▸ **YOUR ASSIGNMENT**
Only the lines from the line that contains "This screenshot has" through the final line of the entries below belong in your answer, copied exactly and without pictures.

+++ DATA

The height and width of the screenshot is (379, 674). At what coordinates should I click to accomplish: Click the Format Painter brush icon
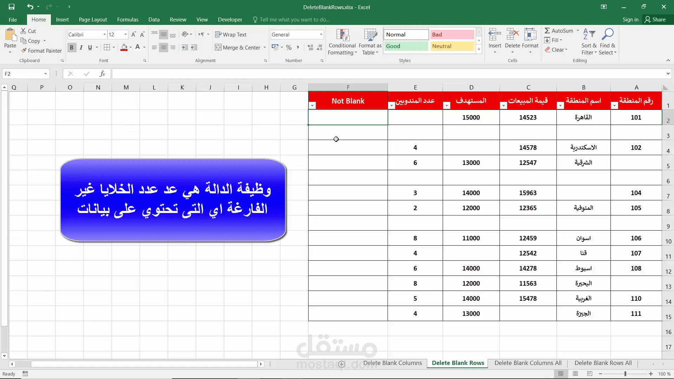click(24, 51)
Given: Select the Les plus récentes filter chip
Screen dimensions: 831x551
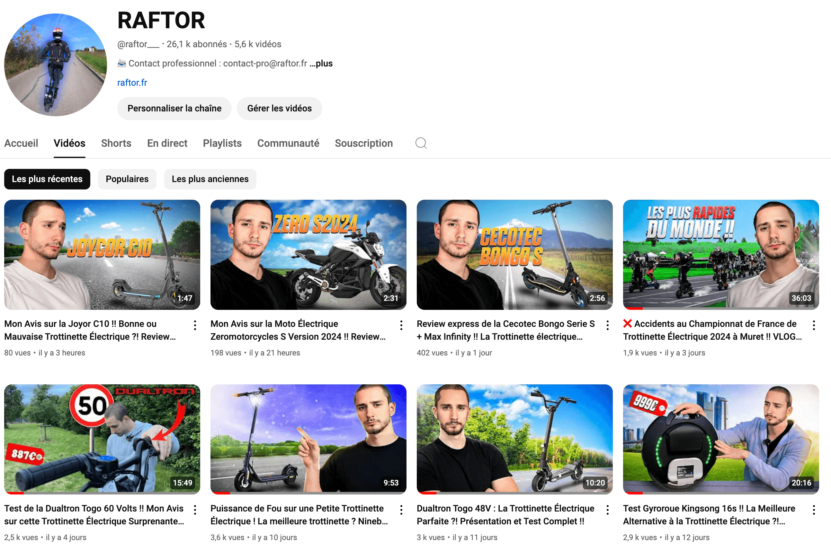Looking at the screenshot, I should 47,179.
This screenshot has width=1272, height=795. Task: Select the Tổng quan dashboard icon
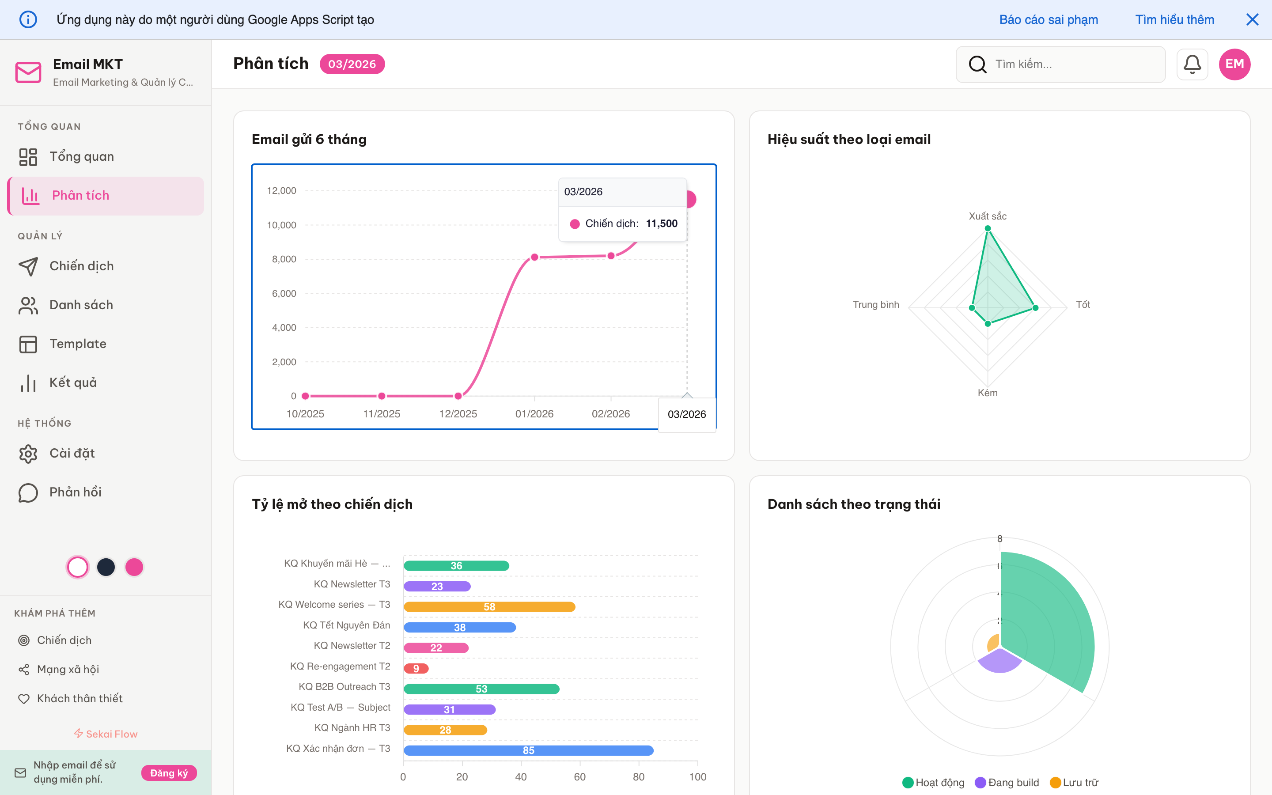[x=27, y=156]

++++++

▸ **ANSWER TO THIS PROBLEM**
This screenshot has width=1272, height=795. Task: Select the Tổng quan dashboard icon
[x=27, y=156]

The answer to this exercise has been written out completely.